Эрихъ простился со своимъ другомъ и сѣлъ вмѣстѣ съ Бурбусомъ въ его уютный экипажъ. Старикъ разказалъ о послѣднихъ событіяхъ происшедшихъ въ замкѣ Вальдбургъ. Впрочемъ, онъ скрылъ многое.

— Теперь ты свободенъ и отъ тебя зависитъ быть довольнымъ и счастливымъ. Всѣ дороги открыты предъ тобою. Главный штабъ видитъ теперь что ты способный и хорошій солдатъ. Тебѣ разрѣшено немедленно же вернуться въ Бригадную Школу, чтобы тамъ окончить свое образованіе.

— Нѣтъ, никогда!

— На тебя обращаютъ теперь вниманіе; тебѣ желаютъ добра. Теперь, будь въ этомъ увѣренъ, ты добьешься эполетъ.

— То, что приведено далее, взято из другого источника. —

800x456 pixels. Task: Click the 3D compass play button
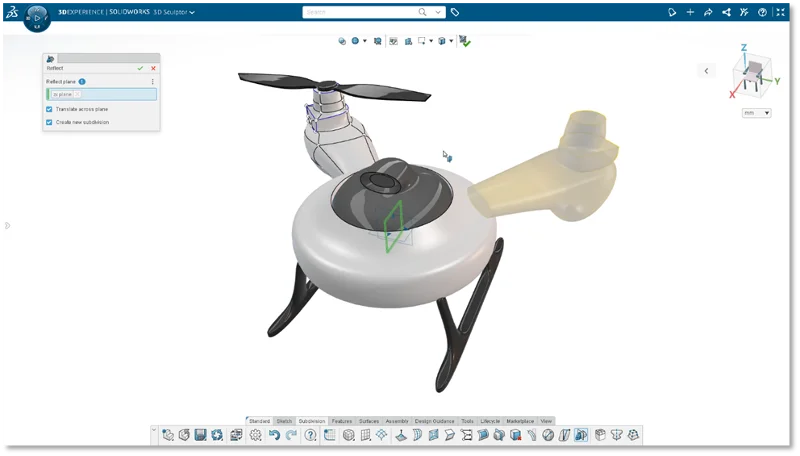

— Нѣтъ, нѣтъ, я не хочу. Я буду лучше лѣсничимъ, буду простымъ хлѣбопашцемъ, но я не вернусь больше въ военную службу!

— Ты знаешь, продолжалъ докторъ пожимая плечами, — твоя бывшая знакомая и другъ стала теперь знатною, богатою дѣвушкой. Можетъ-быть вы когда-нибудь свидитесь. Въ такомъ случаѣ ей будетъ пріятно если она увидитъ тебя офицеромъ.

— Если Бланда не захочетъ признать меня въ простой курткѣ работника, а признаетъ меня только когда я буду офицеромъ, въ такомъ случаѣ я не много потеряю.

— Хорошо, въ такомъ случаѣ займемся лѣсомъ и сельскомъ хозяйствомъ.

— Да, и я буду спасенъ, я буду счастливъ.

Тогда старый Бурбусъ сталъ совѣтовать Эриху какъ промяться на новую дѣятельность. Онъ совѣтовалъ ему поступить въ Академію сельскаго хозяйства и изучать также лѣсоводство. Затѣмъ онъ передалъ ему что старый графъ Зеефельдъ принимаетъ горячее участіе въ его судьбѣ и готовъ для него все сдѣлать.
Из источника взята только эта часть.